Tunis – Les autorités tunisiennes ont poursuivi jeudi leur coup de filet anticorruption en procédant à trois nouvelles arrestations pour “contrebande” dans les régions de Mahdia et Kasserine, a annoncé à l’AFP un haut responsable.
Des organisations de la société civile ont par ailleurs organisé une conférence de presse pour attirer l’attention du gouvernement sur un grand projet de marina en banlieue de Tunis, selon elles entaché de corruption.
D’après un haut responsable s’exprimant sous le couvert de l’anonymat, huit personnes ont au total été arrêtées depuis mardi dans le cadre d’une campagne qui a fait sensation.
Les frères Adel et Fathi Jnayeh ont été interpellés jeudi à Mahdia (centre-est) et Ali Griri à Kasserine, une région défavorisée située à proximité de la frontière algérienne, selon la même source. Quatre autres interpellations sont “en cours”, a-t-il ajouté.
Le chef du gouvernement Youssef Chahed a affirmé mercredi que la Tunisie était “en guerre contre la corruption” après l’arrestation de plusieurs hommes d’affaires, un coup de filet qui fait espérer à beaucoup une opération “Mains propres”, six ans après la chute de la dictature.
Ces interpellations sont effectuées en vertu de l’état d’urgence en vigueur dans le pays depuis plus d’un an et demi.
Parmi elles, les quatre hommes interpellés mardi soir -le richissime Chafik Jarraya, l’ex-candidat à la présidence Yassine Chennoufi, l’homme d’affaires Nejib Ben Ismaïl et le gradé de la Douane Ridha Ayari- ont été placés en résidence surveillée pour être interrogés au secret.
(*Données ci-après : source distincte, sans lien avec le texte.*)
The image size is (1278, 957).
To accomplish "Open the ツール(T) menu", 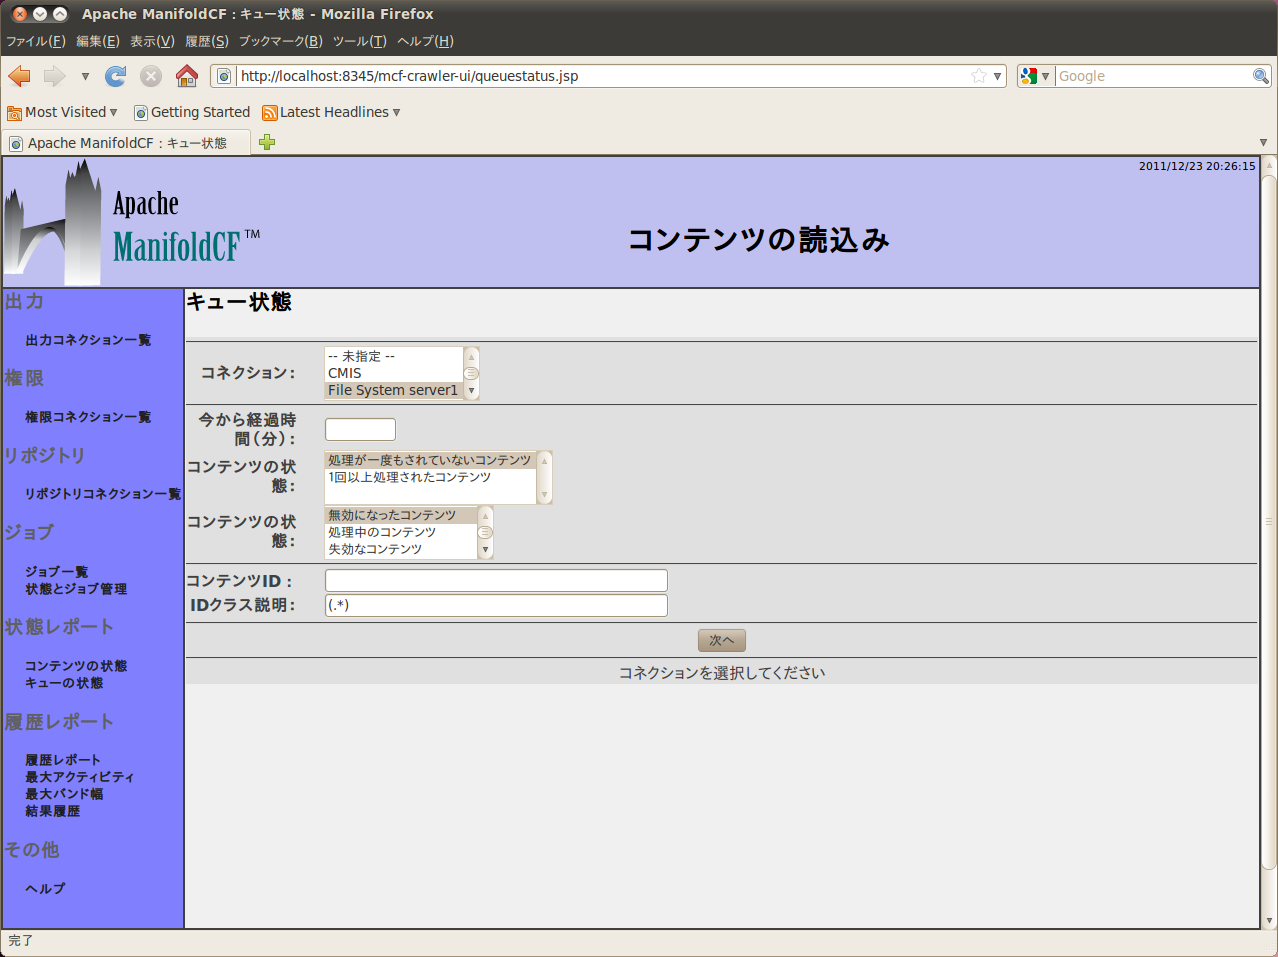I will point(359,41).
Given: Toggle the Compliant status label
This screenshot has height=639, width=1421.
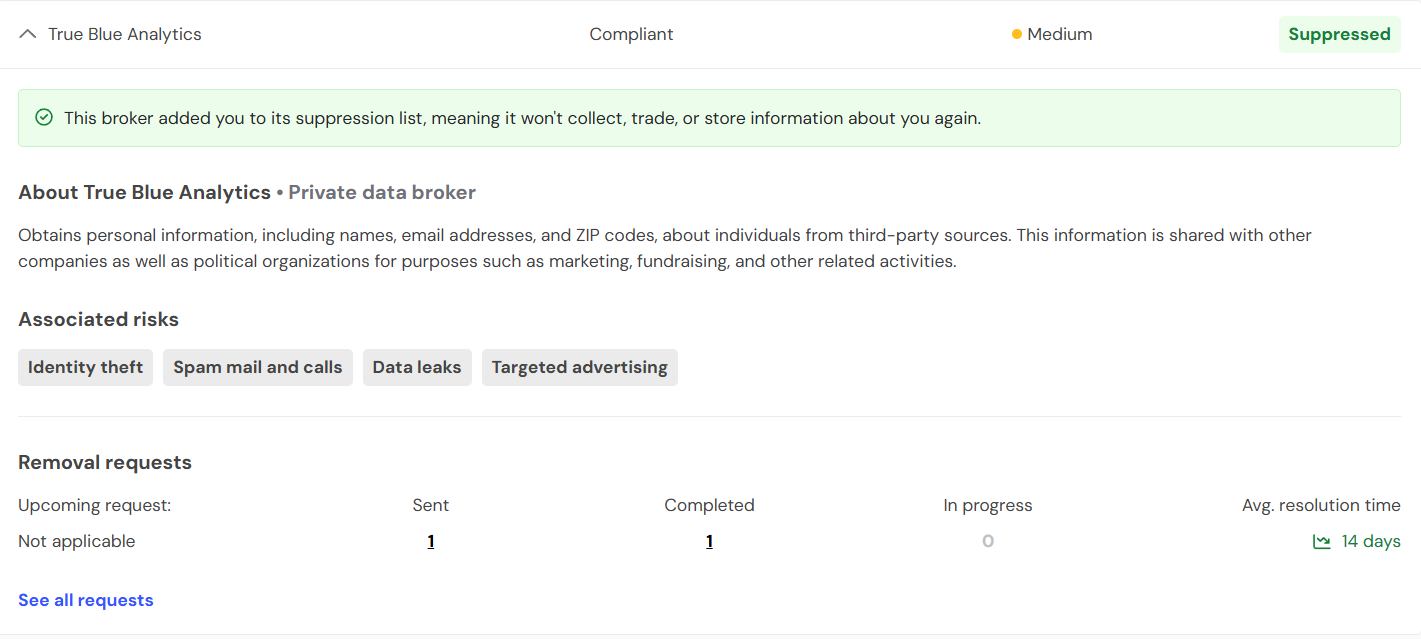Looking at the screenshot, I should (x=631, y=33).
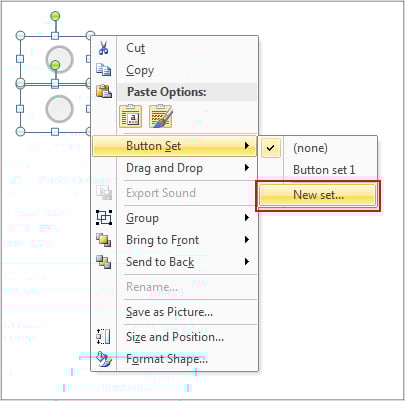Click the Send to Back icon

(104, 262)
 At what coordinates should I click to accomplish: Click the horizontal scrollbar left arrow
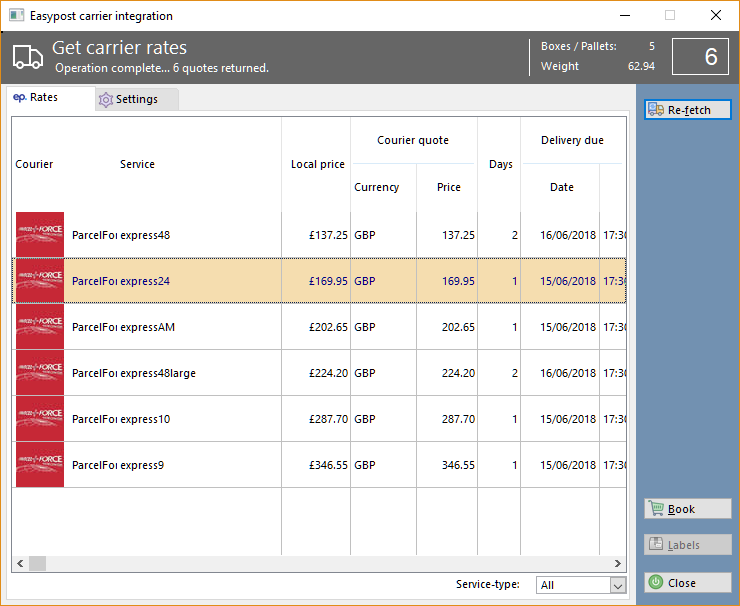(x=20, y=563)
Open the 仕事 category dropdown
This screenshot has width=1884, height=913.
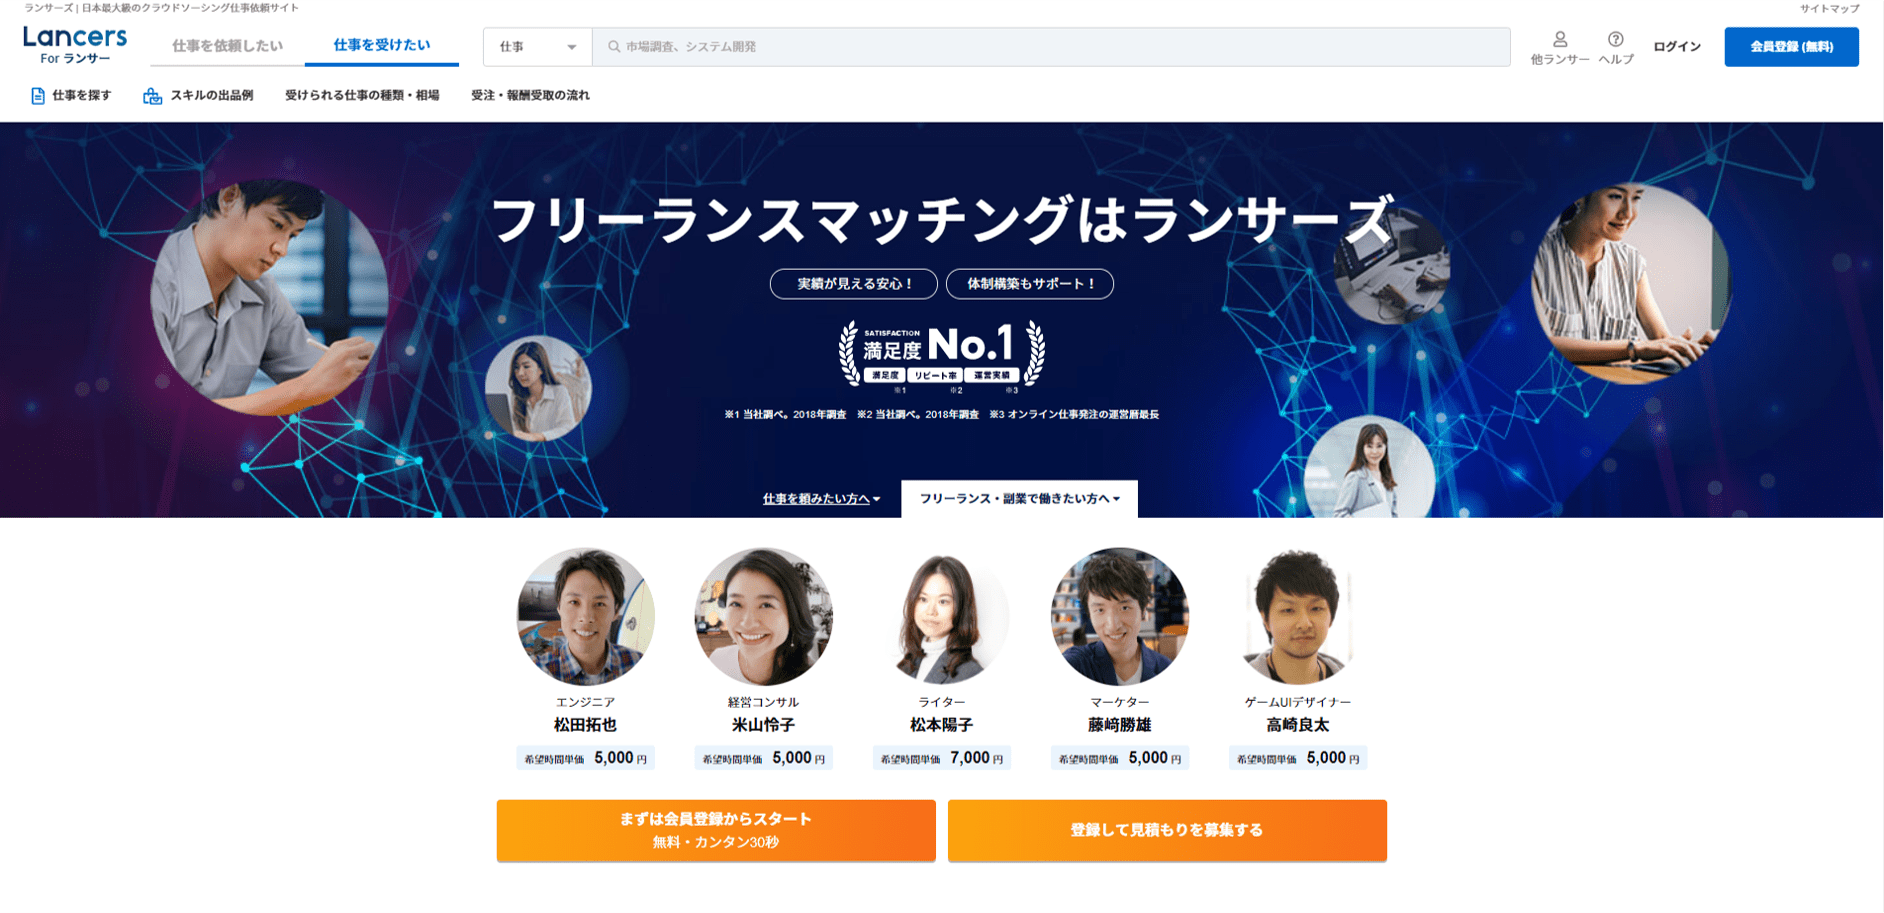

Ils “sont impliqués dans des affaires de corruption et soupçonnés de complot contre la sûreté de l’Etat”, notamment pour “incitation et financement présumés de mouvements de protestation, à El-Kamour et dans d’autres régions”, selon le haut responsable.
Aller de l’avant
Le site désertique d’El-Kamour, dans la région de Tataouine (sud), est le théâtre depuis des semaines d’un sit-in qui a dégénéré en affrontements avec les forces de l’ordre. Lundi, un jeune manifestant est mort écrasé par un véhicule de la gendarmerie, provoquant une flambée de violences.
Les réactions au coup de filet anticorruption ont été plutôt positives, et le Premier ministre a reçu jeudi le soutien du chef de l’Etat Béji Caïd Essebsi.
M. Essebsi “a souligné la nécessité d’aller en avant” et “de mobiliser tous les moyens juridiques et matériels pour cela”, selon un communiqué de la présidence.
“Il ne faut pas que (Youssef) Chahed fasse marche arrière” car ce fléau “a pris des dimensions qui menacent l’Etat”, a commenté sur Mosaïque FM le chef de l’Instance nationale de lutte contre la corruption, Chawki Tabib.
En matinée, le collectif citoyen “Manich Msamah” et le réseau Doustourna ont attiré l’attention sur un projet de marina lancé en 2007 sous la dictature de Zine El Abidine Ben Ali et, selon eux, largement entaché de corruption.
Un terrain appartenant à l’Etat et partie intégrante de la forêt de Gammarth, “un des poumons de Tunis”, a été “déclassé” pour être vendu à un prix symbolique à une entreprise privée, a dit le constitutionnaliste Jaouhar Ben Mbarek (Doustourna).
Le mètre carré a été vendu très largement en-dessous des prix du marché de l’époque, a-t-il ajouté. Seule la construction d’un port et de ses dépendances était prévue mais 249 villas de luxe ont aussi été bâties, a-t-il encore avancé.
M. Ben Mbarek a dénoncé “les complicités” de nombreux responsables sous Ben Ali, mais aussi depuis la révolution de 2011, qui ont selon lui tenté de “couvrir” le scandale.
“Dans le cadre de la campagne de (Youssef) Chahed, que je ne peux que soutenir, je lui dis que nous y participons aussi, et qu’il faut qu’il examine ce dossier modèle”, a renchéri l’avocate Dalila Ben Mbarek Msaddek.